Dollar diplomacy

No one has enough of it, everyone wants more of it, but is it getting harder these days to get some?  I’m referring to money — and specifically, United States dollars. 

America is such a big country and the dollar so important that it is easy to forget that the dollar is but one of many currencies.  For the past 60 years, it has been the primary currency for the entire world:  everybody from central bankers to South American drug lords have relied on the dollar to buy and exchange goods and services.

In fact, the dollar is one of America’s main exports and provides a huge boost to the United States economy.  Because everyone uses dollars, it’s like the world has given America an interest free loan to the tune of hundreds of billions of dollars.  This, in turn, allows Americans to consume more than they produce.  There is probably some direct connection between the strength of the American dollar and levels of obesity, which some pioneering statistician should measure and publish.  

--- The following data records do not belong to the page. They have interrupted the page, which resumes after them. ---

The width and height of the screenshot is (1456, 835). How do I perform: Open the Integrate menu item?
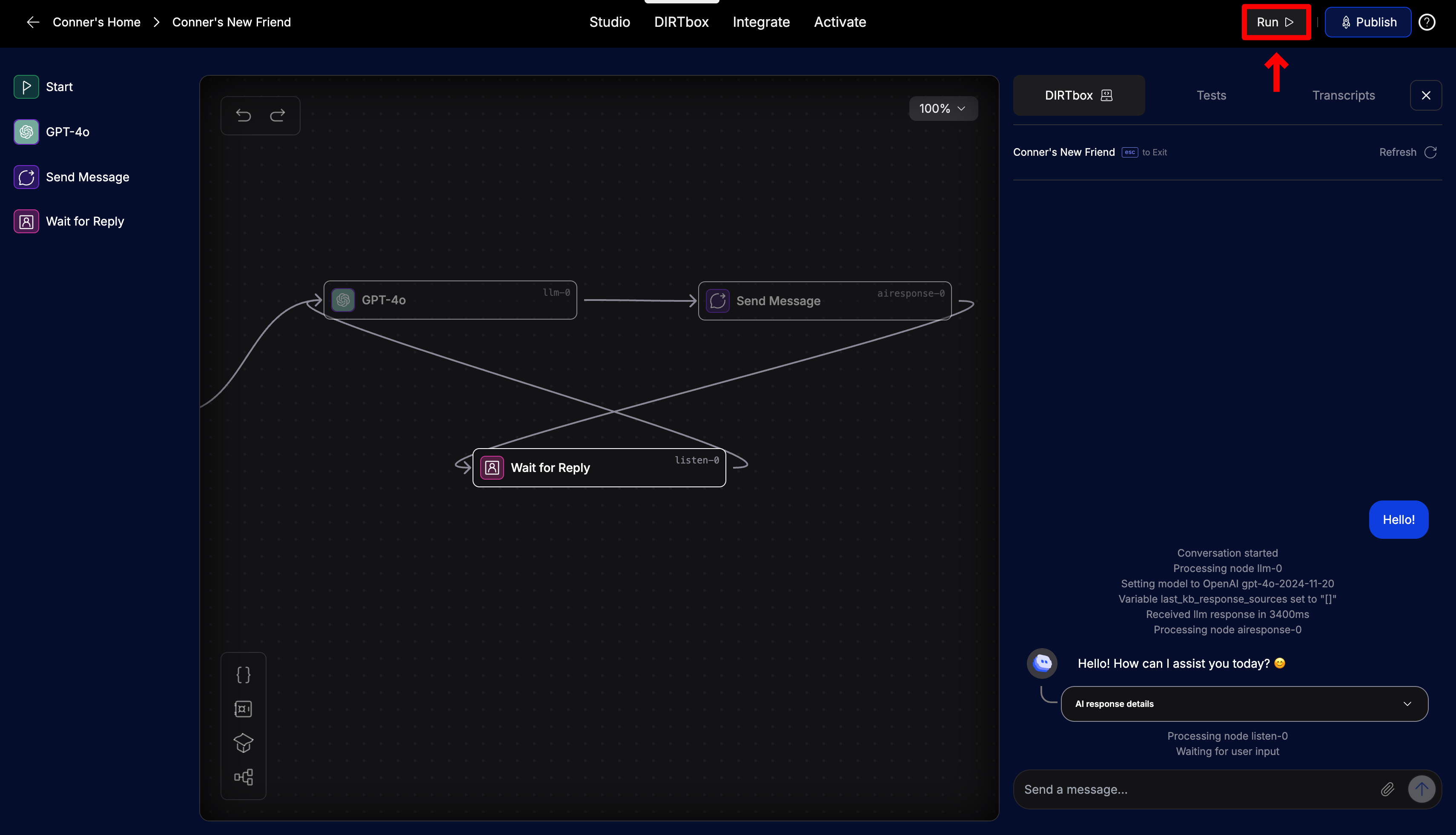tap(761, 23)
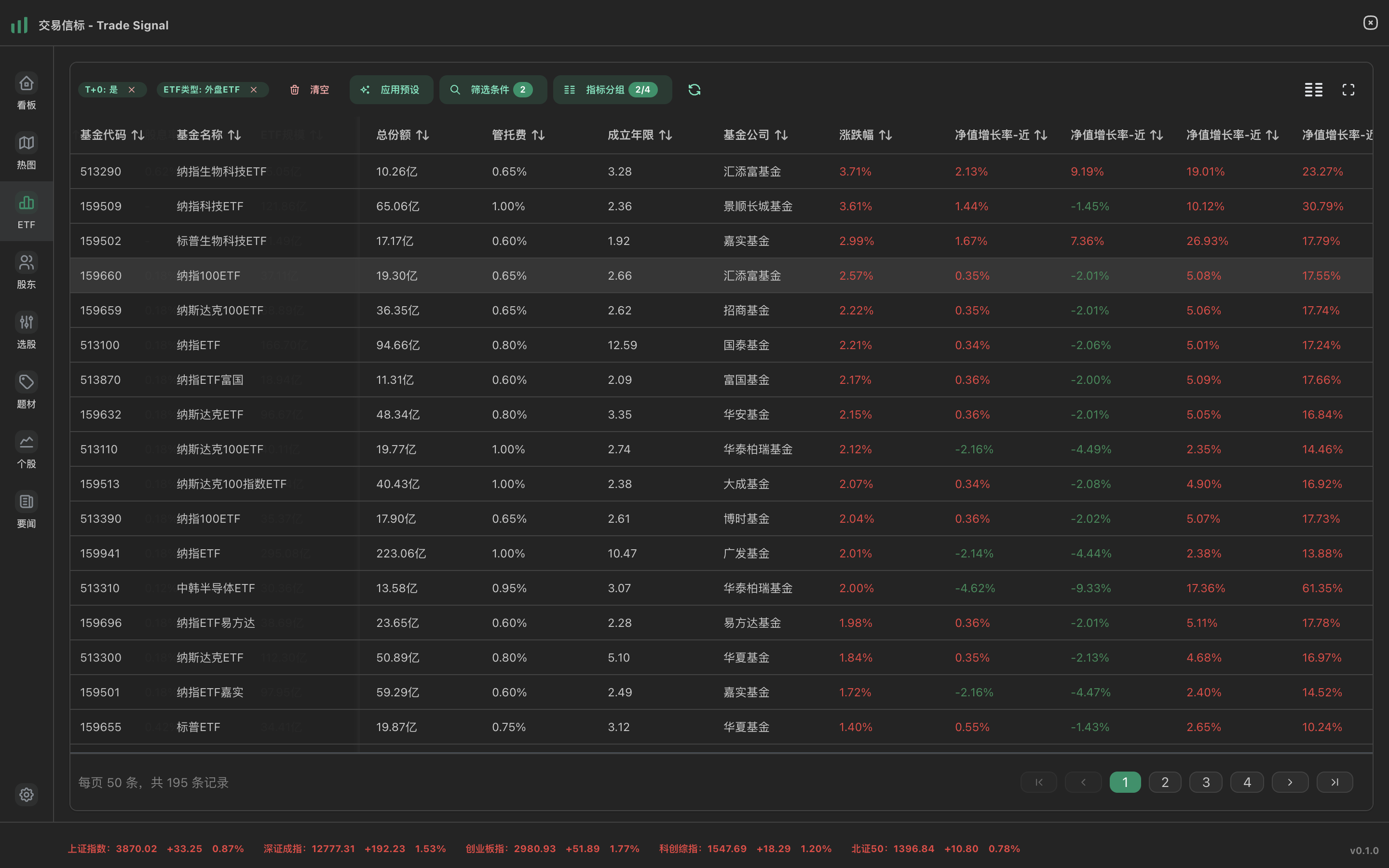Open the 筛选条件 filter conditions panel
This screenshot has height=868, width=1389.
pyautogui.click(x=492, y=90)
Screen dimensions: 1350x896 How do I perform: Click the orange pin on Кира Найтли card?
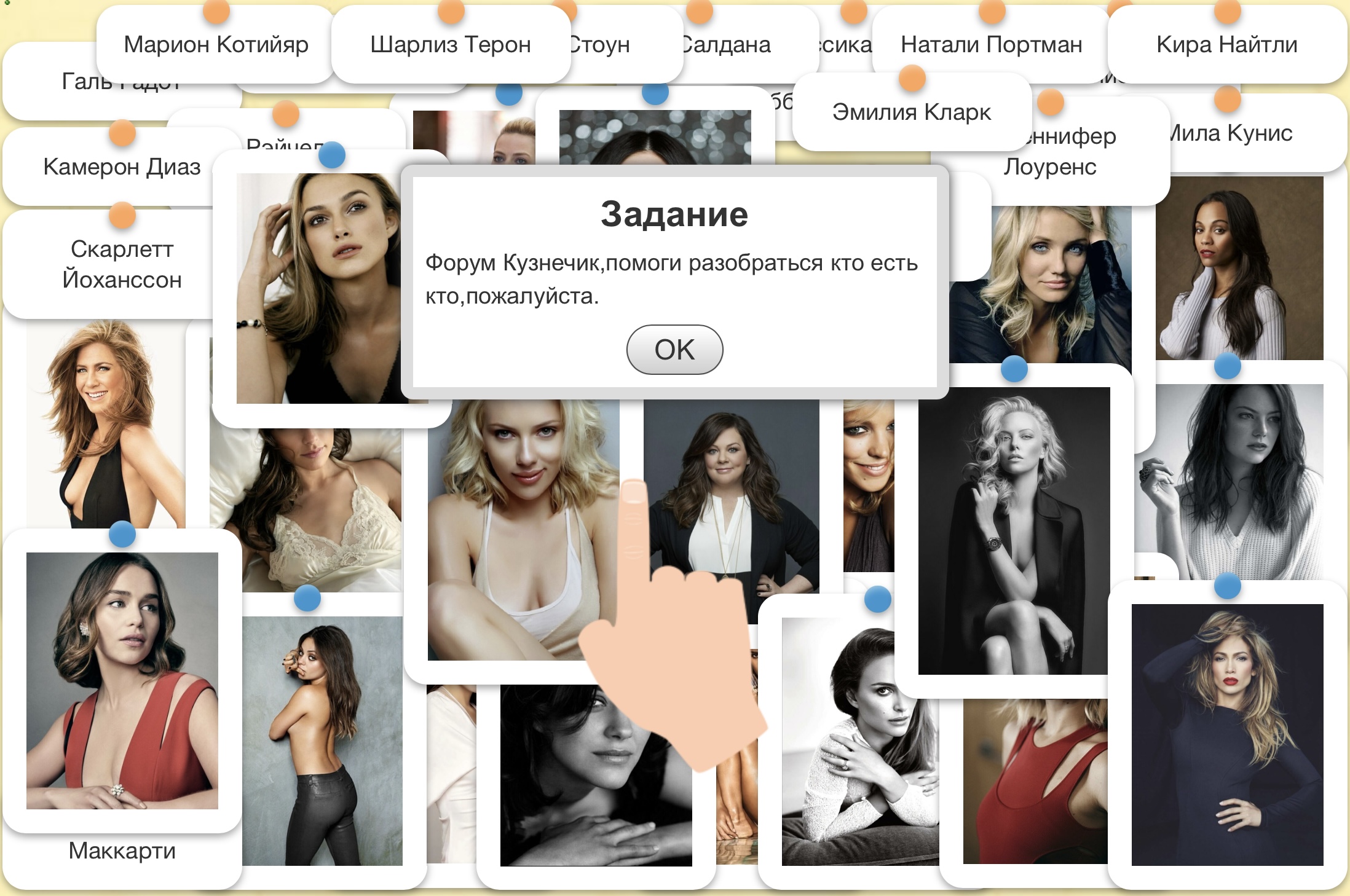click(1227, 11)
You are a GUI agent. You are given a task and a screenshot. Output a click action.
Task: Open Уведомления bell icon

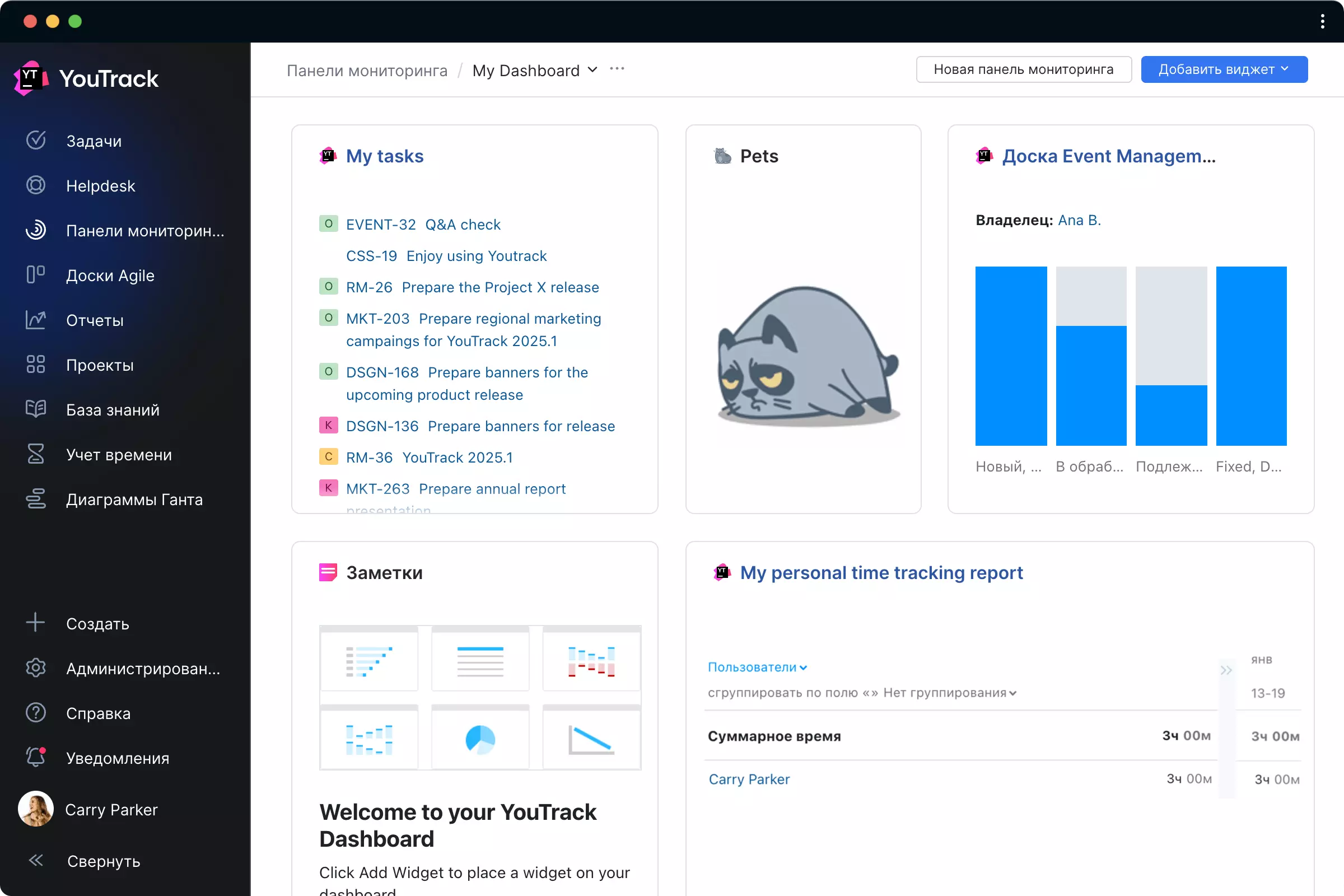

Like gold in the old days, countries today use dollars as a “reserve currency.”  This means that hundreds of billions of dollars are kept in bank vaults all over the world, to be used as cash in cases of emergency.  

The current global recession/depression is a time of great economic uncertainty, and more and more countries are beginning to question whether using the dollar is a good thing.  Russia has been leading calls for a reserve currency other than the dollar.  But both China and India — two rising powers who are eager to expand their influence on the world stage — are joining Russia’s position and want a strong debate on whether countries should be using the dollar as a de facto global currency.

Calls for other currencies have serious consequences for the United States and its economy.  If countries the world over traded their dollars for other currencies (for example, putting euros in their bank vaults instead of dollars), hundreds of billions of dollars would flood the market, cheapening the dollar and probably causing inflation in the United States.  Just like any other expert, a decline in demand for dollars would make American debt that much more daunting — and creditors the world over would probably start demanding repayment on the debt as soon as possible.  Currently, America has $11.4 trillion in debt, or about 80% of gross domestic product.  

As other countries become more powerful, they will form new alliances to counter American influence.  Russia, China, and India are sending strong messages that the days of the dollar as a global currency may soon be over.  If this is true, American influence faces a powerful challenge, one that it may not survive.  If countries are set on ending the power of the dollar, a multi-polar world filled with roughly equal nation states — the United States, Russia, China, India, the EU, and Brazil — may be only a decade or so away.